**Source passage:**

If a problem occurs, either cache coherency is maintained by hardware, or use a method described below that manually cache management with CPU cache still being enabled.

2. Manual cache management with the CPU cache still being enabled

As explained above, by opening u-dma-buf without specifying the O_SYNC flag, CPU cache can be left turned on. However, for ARM or ARM64, this is only possible if quirk-mmap is enabled. quirk-mmap will be discussed in detail later.

    /* To enable CPU cache on the DMA buffer, */
    /* open u-dma-buf without specifying the `O_SYNC` flag. */
    if ((fd  = open("/dev/udmabuf0", O_RDWR)) != -1) {
        buf = mmap(NULL, buf_size, PROT_READ|PROT_WRITE, MAP_SHARED, fd, 0);
        /* Read/write access to the buffer */
        close(fd);
    }

To manually manage cache coherency, users need to follow the

  1. Specify a memory area shared between CPU and accelerator via sync_offset and sync_size device files. sync_offset accepts an offset from the start address of the allocated buffer in units of bytes. The size of the shared memory area should be set to sync_size in units of bytes.
  2. Data transfer direction should be set to sync_direction. If the accelerator performs only read accesses to the memory area, sync_direction should be set to 1(=DMA_TO_DEVICE), and to 2(=DMA_FROM_DEVICE) if only write accesses.
  3. If the accelerator reads and writes data from/to the memory area, sync_direction should be set to 0(=DMA_BIDIRECTIONAL).

Following the above configuration, sync_for_cpu and/or sync_for_device should be used to set the owner of the buffer specified by the above-mentioned offset and the size.

When CPU accesses to the buffer, '1' should be written to sync_for_cpu to set CPU as the owner. Upon the write to sync_for_cpu, CPU cache is invalidated if sync_direction is 2(=DMA_FROM_DEVICE) or 0(=DMA_BIDIRECTIONAL). Once CPU is becomes the owner of the buffer, the accelerator cannot access the buffer.

On the other hand, when the accelerator needs to access the buffer, '1' should be written to sync_for_device to change ownership of the buffer to the accelerator. Upon the write to sync_for_device, the CPU cache of the specified memory area is flushed using data on the main memory.

However, if the dma-coherent property is specified in the device tree, CPU cache is not invalidated and flushed.

Note: What is quirk-mmap?

The Linux Kernel mainline turns off caching when doing mmap() for architectures such as ARM and ARM64 where cache aliasing problems can occur.

However, u-dma-buf provides quirk-mmap to enable caching in cases where the above architecture does not cause cache alias problems. The quirk-mmap is u-dma-buf's own mmap mechanism and does not utilize the dma_mmap_coherent() provided by the dma-mapping API in the linux kernel. This may cause problems in some cases, so please be careful when using it.

**Extracted information:**
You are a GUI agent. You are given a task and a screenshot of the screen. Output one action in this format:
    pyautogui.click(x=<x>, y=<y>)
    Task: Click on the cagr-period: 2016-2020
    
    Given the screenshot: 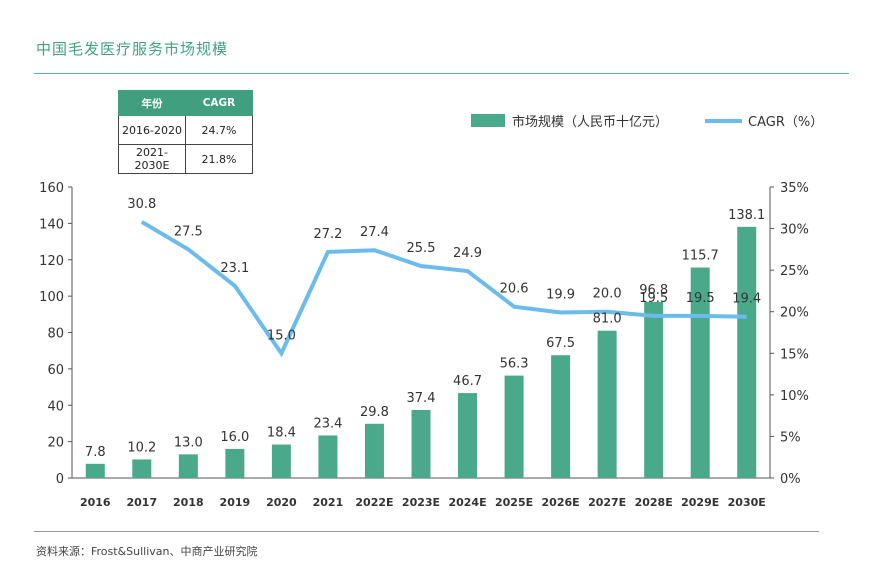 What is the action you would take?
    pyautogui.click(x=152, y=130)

==

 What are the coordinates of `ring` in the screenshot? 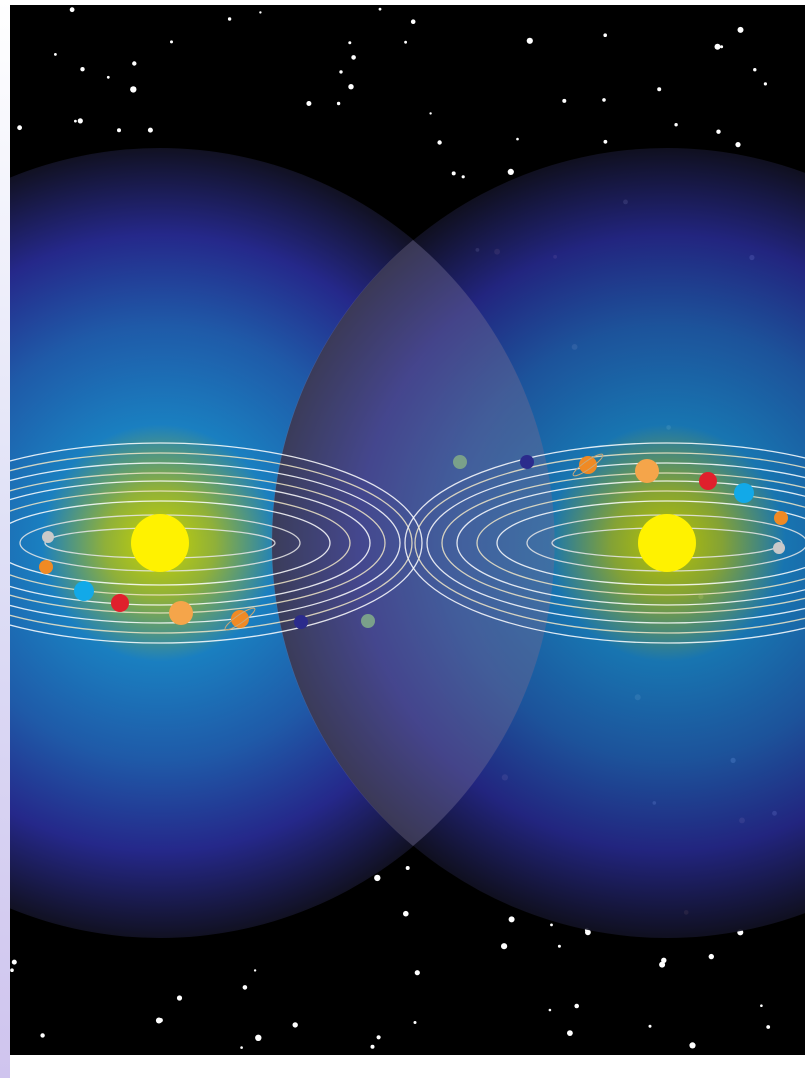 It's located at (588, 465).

**Assigned task A:**
List every name beginning with "sync_" that the u-dma-buf cache management passage mentions.
**Assigned task B:**
Return the stretch of the u-dma-buf cache management passage from "If a problem" through "still being enabled.", copied word for word.
**Assigned task C:**
Resume the u-dma-buf cache management passage, picking up after its final sentence.

**Answer space A:**
sync_offset, sync_size, sync_direction, sync_for_cpu, sync_for_device

**Answer space B:**
If a problem occurs, either cache coherency is maintained by hardware, or use a method described below that manually cache management with CPU cache still being enabled.

**Answer space C:**
Example using u-dma-buf with Python

The programming language "Python" provides an extension called "NumPy". This section explains how to do the same operation as "ndarry" by mapping the DMA buffer allocated in the kernel with memmap of "NumPy" with u-dma-buf.

Udmabuf Class

import numpy as np

class Udmabuf:
    """A simple u-dma-buf class"""
    def __init__(self, name):
        self.name           = name
        self.device_name    = '/dev/%s'                 % self.name
        self.class_path     = '/sys/class/u-dma-buf/%s' % self.name
        self.phys_addr      = self.get_value('phys_addr', 16)
        self.buf_size       = self.get_value('size')
        self.sync_offset    = None
        self.sync_size      = None
        self.sync_direction = None

    def memmap(self, dtype, shape):
        self.item_size = np.dtype(dtype).itemsize
        self.array     = np.memmap(self.device_name, dtype=dtype, mode='r+', shape=shape)
        return self.array

    def get_value(self, name, radix=10):
        value = None
        for line in open(self.class_path + '/' + name):
            value = int(line, radix)
            break
        return value
    def set_value(self, name, value):
        f = open(self.class_path + '/' + name, 'w')
        f.write(str(value))
        f.close

    def set_sync_area(self, direction=None, offset=None, size=None):
        if offset is None:
            self.sync_offset    = self.get_value('sync_offset')
        else:
            self.set_value('sync_offset', offset)
            self.sync_offset    = offset
        if size   is None:
            self.sync_size      = self.get_value('sync_size')
        else:
            self.set_value('sync_size', size)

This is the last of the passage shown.